Banyak calon pembeli yakin harga properti pasti naik setiap tahun tanpa memperhitungkan biaya tersembunyi.
Padahal, keputusan mengambil Kredit Pemilikan Rumah untuk alasan investasi memiliki risiko finansial yang tidak sedikit.
KPR di Indonesia secara umum memiliki beban bunga yang cukup tinggi.
Kondisi tersebut menyebabkan nilai total pembayaran yang harus diselesaikan peminjam menjadi jauh lebih besar dibandingkan harga rumah pada saat pembelian.
Jika suatu produk keuangan menghasilkan tagihan dua hingga tiga kali dari pokok pinjaman, maka analisa manfaat harus dilakukan secara lebih kritis.
Sebagian besar bank menawarkan berbagai jenis KPR namun sering kali bunga komersial berada di kisaran yang cukup memberatkan terutama untuk tenor panjang.
Dalam konteks investasi, prinsip utama yang perlu dipegang adalah memperoleh keuntungan dan bukan sebaliknya.
Ketika cicilan harus dibayar bertahun-tahun dengan bunga membengkak, potensi keuntungan dari kenaikan harga rumah justru bisa tergerus.
Memahami Konsep KPR Dalam Sudut Pandang Investasi
Kredit Pemilikan Rumah dirancang untuk membantu masyarakat yang belum mampu membeli rumah secara tunai.
Dalam kondisi tersebut, KPR jelas bermanfaat bagi mereka yang membutuhkan hunian untuk ditempati sendiri.
Namun, ketika tujuan utamanya adalah investasi, maka analisis finansial harus lebih mendalam.
Investasi ideal seharusnya dapat menghasilkan passive income atau minimal capital gain yang signifikan.
Sayangnya, bagi sebagian besar masyarakat yang mengambil KPR dengan tenor belasan hingga puluhan tahun, beban cicilan kerap lebih besar dibanding proyeksi kenaikan nilai properti.
Jika seseorang meminjam dengan tenor 20 tahun dan bunga fluktuatif, maka total pembayaran bisa melampaui dua sampai tiga kali nilai rumah awal.
Meskipun harga properti di Indonesia terus meningkat setiap tahun, kenaikannya tidak selalu mengikuti kecepatan pertumbuhan bunga pinjaman.

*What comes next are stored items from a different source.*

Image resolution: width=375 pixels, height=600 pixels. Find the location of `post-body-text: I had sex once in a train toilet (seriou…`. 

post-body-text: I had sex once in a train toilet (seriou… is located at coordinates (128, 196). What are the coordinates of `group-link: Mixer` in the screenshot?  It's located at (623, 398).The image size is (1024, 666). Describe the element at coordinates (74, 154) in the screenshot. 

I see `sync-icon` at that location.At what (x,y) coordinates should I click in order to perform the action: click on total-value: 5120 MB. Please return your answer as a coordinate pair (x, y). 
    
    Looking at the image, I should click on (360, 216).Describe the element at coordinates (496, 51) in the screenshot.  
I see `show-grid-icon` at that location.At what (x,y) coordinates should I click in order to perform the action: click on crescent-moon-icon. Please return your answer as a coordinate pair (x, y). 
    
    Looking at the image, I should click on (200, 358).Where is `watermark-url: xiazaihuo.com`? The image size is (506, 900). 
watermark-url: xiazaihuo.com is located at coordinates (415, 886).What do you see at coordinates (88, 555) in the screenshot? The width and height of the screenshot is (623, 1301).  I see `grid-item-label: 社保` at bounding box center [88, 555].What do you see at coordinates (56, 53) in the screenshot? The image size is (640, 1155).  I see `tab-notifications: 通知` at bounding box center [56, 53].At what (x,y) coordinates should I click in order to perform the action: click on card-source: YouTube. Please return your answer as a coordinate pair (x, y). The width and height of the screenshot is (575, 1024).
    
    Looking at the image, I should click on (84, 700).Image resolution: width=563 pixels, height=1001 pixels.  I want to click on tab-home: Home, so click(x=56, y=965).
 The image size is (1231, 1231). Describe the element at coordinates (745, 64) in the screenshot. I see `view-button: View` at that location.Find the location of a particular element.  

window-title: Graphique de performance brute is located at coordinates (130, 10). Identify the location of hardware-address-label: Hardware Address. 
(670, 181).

Akibatnya, keuntungan bersih dari jual beli rumah menggunakan KPR menjadi kurang relevan.
Mitos Kenaikan Harga Rumah sebagai Keuntungan Pasti
Banyak tenaga penjual atau agen properti mengampanyekan bahwa membeli rumah melalui KPR adalah investasi terbaik karena nilai tanah selalu naik.
Narasi tersebut memang benar dalam kondisi tertentu tetapi tidak bisa dijadikan patokan mutlak.
Konsep harga tanah naik setiap tahun tidak otomatis memberikan keuntungan bersih jika pembelian dilakukan melalui kredit berbunga tinggi.
Selain bunga, terdapat pula biaya tambahan seperti provisi, administrasi, asuransi, pajak, serta potensi biaya renovasi.
Jika semua itu dijumlahkan, total biaya investasi properti menjadi semakin besar dan memakan margin keuntungan.
Dengan demikian, argumen bahwa harga properti akan naik dalam jangka panjang perlu diseimbangkan dengan analisis tingkat bunga dan total pengeluaran finansial.